Samsung's shares closed at 57,300 won, marking a 3.43% increase from the previous trading day. This is the highest closing price since November 26th of last year.
Despite opening lower due to a decline in US semiconductor stocks, Samsung shares quickly rebounded and maintained a strong upward trajectory throughout the day.
Foreign investors were the primary catalyst behind the rally, purchasing a net 273.8 billion won worth of Samsung shares. This marked the largest net buying in nearly five months, since August 16th of last year. Analysts believe that foreign investors have reached the conclusion that Samsung's stock price, which has plummeted by 40% from its peak, has bottomed out.

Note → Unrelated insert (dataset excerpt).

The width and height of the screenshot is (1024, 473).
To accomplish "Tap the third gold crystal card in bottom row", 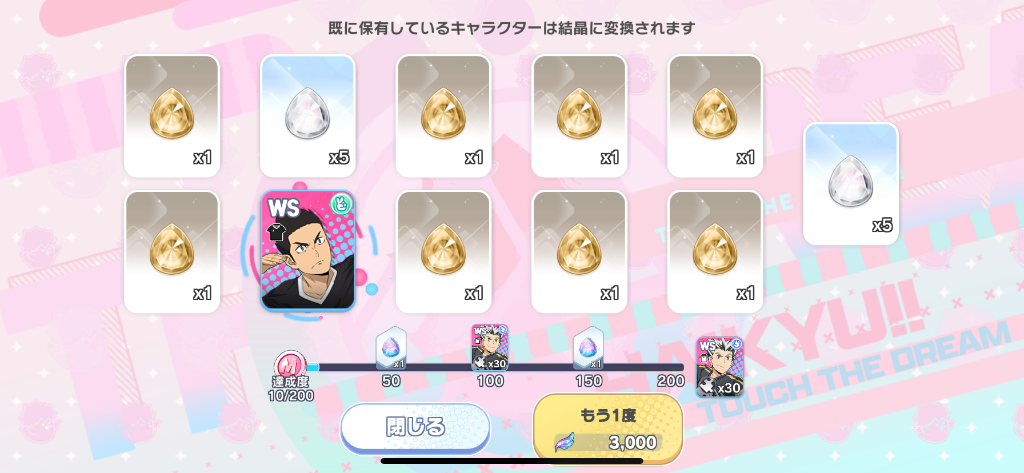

Furthermore, a positive comment from Nvidia CEO Jensen Huang regarding Samsung's High Bandwidth Memory (HBM) is believed to have further boosted foreign investor sentiment. Huang expressed confidence in the success of Samsung's HBM during a recent speech, noting that Samsung was the first company to supply HBM to Nvidia and that they will "recover."
The surge in Samsung shares, the market's bellwether, also propelled the broader Kospi index up 1.16% to close at 2,521.05, marking its fourth consecutive day of gains. Foreign and institutional investors were net buyers, purchasing 216 billion won and 110.2 billion won worth of shares, respectively.
The Kosdaq index also closed higher, gaining 0.19% to 719.63, extending its winning streak to six trading days.
In the foreign exchange market, the Korean won appreciated slightly against the US dollar, closing at 1,455.0 won, up 1.5 won from the previous week. This is considered a positive outcome given the recent strength of the US dollar due to renewed inflation concerns in the United States.